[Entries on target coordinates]
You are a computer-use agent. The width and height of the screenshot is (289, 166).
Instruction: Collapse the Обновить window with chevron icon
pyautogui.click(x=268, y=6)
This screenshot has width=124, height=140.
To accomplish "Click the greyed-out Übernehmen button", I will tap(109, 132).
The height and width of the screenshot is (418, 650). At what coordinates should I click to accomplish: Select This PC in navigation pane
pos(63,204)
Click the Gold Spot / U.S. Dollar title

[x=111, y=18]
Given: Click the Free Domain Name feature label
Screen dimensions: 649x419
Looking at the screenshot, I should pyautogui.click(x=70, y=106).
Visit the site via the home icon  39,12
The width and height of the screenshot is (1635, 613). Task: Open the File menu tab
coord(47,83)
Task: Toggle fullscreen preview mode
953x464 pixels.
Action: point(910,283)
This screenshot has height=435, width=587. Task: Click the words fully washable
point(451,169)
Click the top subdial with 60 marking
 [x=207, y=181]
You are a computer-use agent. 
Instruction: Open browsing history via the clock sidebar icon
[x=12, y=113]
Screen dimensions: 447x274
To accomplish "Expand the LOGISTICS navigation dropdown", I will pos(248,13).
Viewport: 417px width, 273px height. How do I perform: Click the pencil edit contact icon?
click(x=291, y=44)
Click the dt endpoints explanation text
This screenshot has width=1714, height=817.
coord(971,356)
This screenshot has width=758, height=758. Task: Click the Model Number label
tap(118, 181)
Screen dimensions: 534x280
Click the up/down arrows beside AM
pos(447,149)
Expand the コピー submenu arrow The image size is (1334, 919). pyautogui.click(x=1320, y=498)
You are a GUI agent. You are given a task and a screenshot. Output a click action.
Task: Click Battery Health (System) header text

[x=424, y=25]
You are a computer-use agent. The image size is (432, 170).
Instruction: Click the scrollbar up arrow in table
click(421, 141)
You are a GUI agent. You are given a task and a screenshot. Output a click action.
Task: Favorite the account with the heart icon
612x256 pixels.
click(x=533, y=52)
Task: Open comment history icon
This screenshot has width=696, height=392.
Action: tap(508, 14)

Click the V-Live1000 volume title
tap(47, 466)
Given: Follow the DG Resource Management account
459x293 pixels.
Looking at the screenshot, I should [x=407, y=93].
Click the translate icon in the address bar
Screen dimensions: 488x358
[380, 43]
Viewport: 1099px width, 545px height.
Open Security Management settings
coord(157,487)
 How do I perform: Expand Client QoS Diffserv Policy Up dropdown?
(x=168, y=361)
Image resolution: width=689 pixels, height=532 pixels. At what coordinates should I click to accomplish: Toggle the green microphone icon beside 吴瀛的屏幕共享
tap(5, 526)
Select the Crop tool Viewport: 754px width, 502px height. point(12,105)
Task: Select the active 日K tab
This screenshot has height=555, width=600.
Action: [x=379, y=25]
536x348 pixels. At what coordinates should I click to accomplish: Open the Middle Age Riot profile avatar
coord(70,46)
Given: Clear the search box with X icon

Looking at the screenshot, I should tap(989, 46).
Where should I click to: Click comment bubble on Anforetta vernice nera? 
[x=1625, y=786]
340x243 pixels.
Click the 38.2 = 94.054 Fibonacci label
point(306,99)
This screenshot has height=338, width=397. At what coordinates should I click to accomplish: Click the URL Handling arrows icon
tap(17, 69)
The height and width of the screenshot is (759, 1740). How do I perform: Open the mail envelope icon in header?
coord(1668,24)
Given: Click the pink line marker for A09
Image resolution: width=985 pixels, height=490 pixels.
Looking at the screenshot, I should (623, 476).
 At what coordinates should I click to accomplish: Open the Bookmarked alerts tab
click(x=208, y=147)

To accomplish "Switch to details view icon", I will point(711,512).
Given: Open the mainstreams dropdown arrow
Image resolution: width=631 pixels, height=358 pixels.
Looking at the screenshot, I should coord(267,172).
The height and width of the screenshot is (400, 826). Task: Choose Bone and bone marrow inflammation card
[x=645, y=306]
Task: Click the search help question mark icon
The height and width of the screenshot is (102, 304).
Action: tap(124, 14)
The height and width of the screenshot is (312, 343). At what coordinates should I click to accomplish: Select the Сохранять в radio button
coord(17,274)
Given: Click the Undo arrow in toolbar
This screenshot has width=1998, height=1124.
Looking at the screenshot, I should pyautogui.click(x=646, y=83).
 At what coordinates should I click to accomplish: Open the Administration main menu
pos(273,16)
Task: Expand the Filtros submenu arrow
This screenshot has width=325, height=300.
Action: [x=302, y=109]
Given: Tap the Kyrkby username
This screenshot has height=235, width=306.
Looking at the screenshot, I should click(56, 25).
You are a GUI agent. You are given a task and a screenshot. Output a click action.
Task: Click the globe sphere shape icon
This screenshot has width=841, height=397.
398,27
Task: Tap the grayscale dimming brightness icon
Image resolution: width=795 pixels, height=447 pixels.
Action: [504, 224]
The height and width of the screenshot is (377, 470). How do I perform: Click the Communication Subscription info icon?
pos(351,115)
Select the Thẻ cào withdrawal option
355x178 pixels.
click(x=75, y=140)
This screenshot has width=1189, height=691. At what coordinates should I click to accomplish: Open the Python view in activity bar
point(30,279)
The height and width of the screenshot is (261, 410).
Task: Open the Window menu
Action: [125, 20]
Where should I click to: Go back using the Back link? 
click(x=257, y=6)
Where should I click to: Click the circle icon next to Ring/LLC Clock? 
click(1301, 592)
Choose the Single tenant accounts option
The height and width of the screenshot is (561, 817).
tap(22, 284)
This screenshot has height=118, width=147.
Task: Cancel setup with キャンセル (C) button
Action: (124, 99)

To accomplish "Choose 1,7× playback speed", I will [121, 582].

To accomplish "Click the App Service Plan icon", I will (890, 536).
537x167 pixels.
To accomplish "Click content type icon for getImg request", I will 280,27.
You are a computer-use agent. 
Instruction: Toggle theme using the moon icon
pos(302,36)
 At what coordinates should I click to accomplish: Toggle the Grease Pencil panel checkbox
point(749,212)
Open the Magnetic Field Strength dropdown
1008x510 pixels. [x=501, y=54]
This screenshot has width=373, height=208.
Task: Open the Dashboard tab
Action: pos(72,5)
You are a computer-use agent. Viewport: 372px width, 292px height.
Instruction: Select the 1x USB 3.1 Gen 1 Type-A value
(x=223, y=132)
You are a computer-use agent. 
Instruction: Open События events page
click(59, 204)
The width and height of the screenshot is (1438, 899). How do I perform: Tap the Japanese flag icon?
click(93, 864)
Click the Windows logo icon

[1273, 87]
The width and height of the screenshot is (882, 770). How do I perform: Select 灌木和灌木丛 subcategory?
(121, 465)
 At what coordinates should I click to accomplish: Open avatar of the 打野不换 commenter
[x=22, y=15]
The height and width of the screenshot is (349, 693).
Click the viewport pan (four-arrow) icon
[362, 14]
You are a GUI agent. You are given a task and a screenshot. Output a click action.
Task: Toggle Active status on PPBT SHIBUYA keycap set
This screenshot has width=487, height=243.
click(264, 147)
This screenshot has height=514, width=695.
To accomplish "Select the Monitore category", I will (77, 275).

### Task goal:
Copy all of the records above again, line for line, without any changes.

### Response below:
You are a computer-use agent. The width and height of the screenshot is (289, 166).
Instruction: Collapse the Обновить window with chevron icon
pyautogui.click(x=268, y=6)
This screenshot has width=124, height=140.
To accomplish "Click the greyed-out Übernehmen button", I will tap(109, 132).
The height and width of the screenshot is (418, 650). At what coordinates should I click to accomplish: Select This PC in navigation pane
pos(63,204)
Click the Gold Spot / U.S. Dollar title

[x=111, y=18]
Given: Click the Free Domain Name feature label
Screen dimensions: 649x419
Looking at the screenshot, I should pyautogui.click(x=70, y=106).
Visit the site via the home icon  39,12
The width and height of the screenshot is (1635, 613). Task: Open the File menu tab
coord(47,83)
Task: Toggle fullscreen preview mode
953x464 pixels.
Action: point(910,283)
This screenshot has height=435, width=587. Task: Click the words fully washable
point(451,169)
Click the top subdial with 60 marking
 [x=207, y=181]
You are a computer-use agent. 
Instruction: Open browsing history via the clock sidebar icon
[x=12, y=113]
Screen dimensions: 447x274
To accomplish "Expand the LOGISTICS navigation dropdown", I will pos(248,13).
Viewport: 417px width, 273px height. How do I perform: Click the pencil edit contact icon?
click(x=291, y=44)
Click the dt endpoints explanation text
This screenshot has width=1714, height=817.
coord(971,356)
This screenshot has width=758, height=758. Task: Click the Model Number label
tap(118, 181)
Screen dimensions: 534x280
Click the up/down arrows beside AM
pos(447,149)
Expand the コピー submenu arrow The image size is (1334, 919). pyautogui.click(x=1320, y=498)
You are a GUI agent. You are given a task and a screenshot. Output a click action.
Task: Click Battery Health (System) header text

[x=424, y=25]
You are a computer-use agent. The image size is (432, 170).
Instruction: Click the scrollbar up arrow in table
click(421, 141)
You are a GUI agent. You are given a task and a screenshot. Output a click action.
Task: Favorite the account with the heart icon
612x256 pixels.
click(x=533, y=52)
Task: Open comment history icon
This screenshot has width=696, height=392.
Action: tap(508, 14)

Click the V-Live1000 volume title
tap(47, 466)
Given: Follow the DG Resource Management account
459x293 pixels.
Looking at the screenshot, I should [x=407, y=93].
Click the translate icon in the address bar
Screen dimensions: 488x358
[380, 43]
Viewport: 1099px width, 545px height.
Open Security Management settings
coord(157,487)
 How do I perform: Expand Client QoS Diffserv Policy Up dropdown?
(x=168, y=361)
Image resolution: width=689 pixels, height=532 pixels. At what coordinates should I click to accomplish: Toggle the green microphone icon beside 吴瀛的屏幕共享
tap(5, 526)
Select the Crop tool Viewport: 754px width, 502px height. point(12,105)
Task: Select the active 日K tab
This screenshot has height=555, width=600.
Action: [x=379, y=25]
536x348 pixels. At what coordinates should I click to accomplish: Open the Middle Age Riot profile avatar
coord(70,46)
Given: Clear the search box with X icon

Looking at the screenshot, I should tap(989, 46).
Where should I click to: Click comment bubble on Anforetta vernice nera? 
[x=1625, y=786]
340x243 pixels.
Click the 38.2 = 94.054 Fibonacci label
point(306,99)
This screenshot has height=338, width=397. At what coordinates should I click to accomplish: Click the URL Handling arrows icon
tap(17, 69)
The height and width of the screenshot is (759, 1740). How do I perform: Open the mail envelope icon in header?
coord(1668,24)
Given: Click the pink line marker for A09
Image resolution: width=985 pixels, height=490 pixels.
Looking at the screenshot, I should (623, 476).
 At what coordinates should I click to accomplish: Open the Bookmarked alerts tab
click(x=208, y=147)

To accomplish "Switch to details view icon", I will point(711,512).
Given: Open the mainstreams dropdown arrow
Image resolution: width=631 pixels, height=358 pixels.
Looking at the screenshot, I should coord(267,172).
The height and width of the screenshot is (400, 826). Task: Choose Bone and bone marrow inflammation card
[x=645, y=306]
Task: Click the search help question mark icon
The height and width of the screenshot is (102, 304).
Action: tap(124, 14)
The height and width of the screenshot is (312, 343). At what coordinates should I click to accomplish: Select the Сохранять в radio button
coord(17,274)
Given: Click the Undo arrow in toolbar
This screenshot has width=1998, height=1124.
Looking at the screenshot, I should pyautogui.click(x=646, y=83).
 At what coordinates should I click to accomplish: Open the Administration main menu
pos(273,16)
Task: Expand the Filtros submenu arrow
This screenshot has width=325, height=300.
Action: [x=302, y=109]
Given: Tap the Kyrkby username
This screenshot has height=235, width=306.
Looking at the screenshot, I should click(56, 25).
You are a GUI agent. You are given a task and a screenshot. Output a click action.
Task: Click the globe sphere shape icon
This screenshot has width=841, height=397.
398,27
Task: Tap the grayscale dimming brightness icon
Image resolution: width=795 pixels, height=447 pixels.
Action: [504, 224]
The height and width of the screenshot is (377, 470). How do I perform: Click the Communication Subscription info icon?
pos(351,115)
Select the Thẻ cào withdrawal option
355x178 pixels.
click(x=75, y=140)
This screenshot has width=1189, height=691. At what coordinates should I click to accomplish: Open the Python view in activity bar
point(30,279)
The height and width of the screenshot is (261, 410).
Task: Open the Window menu
Action: [125, 20]
Where should I click to: Go back using the Back link? 
click(x=257, y=6)
Where should I click to: Click the circle icon next to Ring/LLC Clock? 
click(1301, 592)
Choose the Single tenant accounts option
The height and width of the screenshot is (561, 817).
tap(22, 284)
This screenshot has height=118, width=147.
Task: Cancel setup with キャンセル (C) button
Action: (124, 99)

To accomplish "Choose 1,7× playback speed", I will [121, 582].

To accomplish "Click the App Service Plan icon", I will (890, 536).
537x167 pixels.
To accomplish "Click content type icon for getImg request", I will 280,27.
You are a computer-use agent. 
Instruction: Toggle theme using the moon icon
pos(302,36)
 At what coordinates should I click to accomplish: Toggle the Grease Pencil panel checkbox
point(749,212)
Open the Magnetic Field Strength dropdown
1008x510 pixels. [x=501, y=54]
This screenshot has width=373, height=208.
Task: Open the Dashboard tab
Action: pos(72,5)
You are a computer-use agent. Viewport: 372px width, 292px height.
Instruction: Select the 1x USB 3.1 Gen 1 Type-A value
(x=223, y=132)
You are a computer-use agent. 
Instruction: Open События events page
click(59, 204)
The width and height of the screenshot is (1438, 899). How do I perform: Tap the Japanese flag icon?
click(93, 864)
Click the Windows logo icon

[1273, 87]
The width and height of the screenshot is (882, 770). How do I perform: Select 灌木和灌木丛 subcategory?
(121, 465)
 At what coordinates should I click to accomplish: Open avatar of the 打野不换 commenter
[x=22, y=15]
The height and width of the screenshot is (349, 693).
Click the viewport pan (four-arrow) icon
[362, 14]
You are a GUI agent. You are given a task and a screenshot. Output a click action.
Task: Toggle Active status on PPBT SHIBUYA keycap set
This screenshot has width=487, height=243.
click(264, 147)
This screenshot has height=514, width=695.
To accomplish "Select the Monitore category", I will (77, 275).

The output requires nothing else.